Together, Safely: Tips for a Healthy Thanksgiving

Thanksgiving is a time for family, friends, and remembering the reasons we are grateful.

This time of year can also be stressful as you juggle family dynamics and numerous to-dos in a short amount of time. Here are some tips and reminders about COVID-19, food preparation, and fire safety to help you navigate a healthy Thanksgiving.

Healthy Holidays

With Thanksgiving get-togethers less than a week away, the CDC has recommended steps we can take to enjoy safer celebrations. Because many generations tend to gather to celebrate holidays, the best way to minimize the risk of COVID-19 spread is to get vaccinated if you’re eligible.
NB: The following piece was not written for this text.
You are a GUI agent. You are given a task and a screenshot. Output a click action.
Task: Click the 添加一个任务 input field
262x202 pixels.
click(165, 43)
Here is a partial list of the CDC’s suggestions for staying healthy this Thanksgiving:

  • Protect those not yet eligible for vaccination such as young children by getting yourself and other eligible people around them vaccinated.
  • Wear well-fitting masks over your nose and mouth if you are in public indoor settings and not fully vaccinated.
    • Even those who are fully vaccinated should wear a mask in public indoor settings in communities with substantial to high transmission.
  • Outdoors is safer than indoors.
  • Avoid crowded, poorly ventilated spaces.
  • If you are sick or have symptoms, don’t host or attend a gathering.
  • Get tested if you have symptoms of COVID-19 or have had close contact with someone with COVID-19.
  • Plan ahead if you are travelling on public transportation; masking is required, so pack a mask—or two. Visit the CDC’s Travel Information site for more helpful facts.

Food Preparation

It’s also important to remember these important tips from the U.S. Department of Agriculture (USDA) while preparing your Thanksgiving turkey.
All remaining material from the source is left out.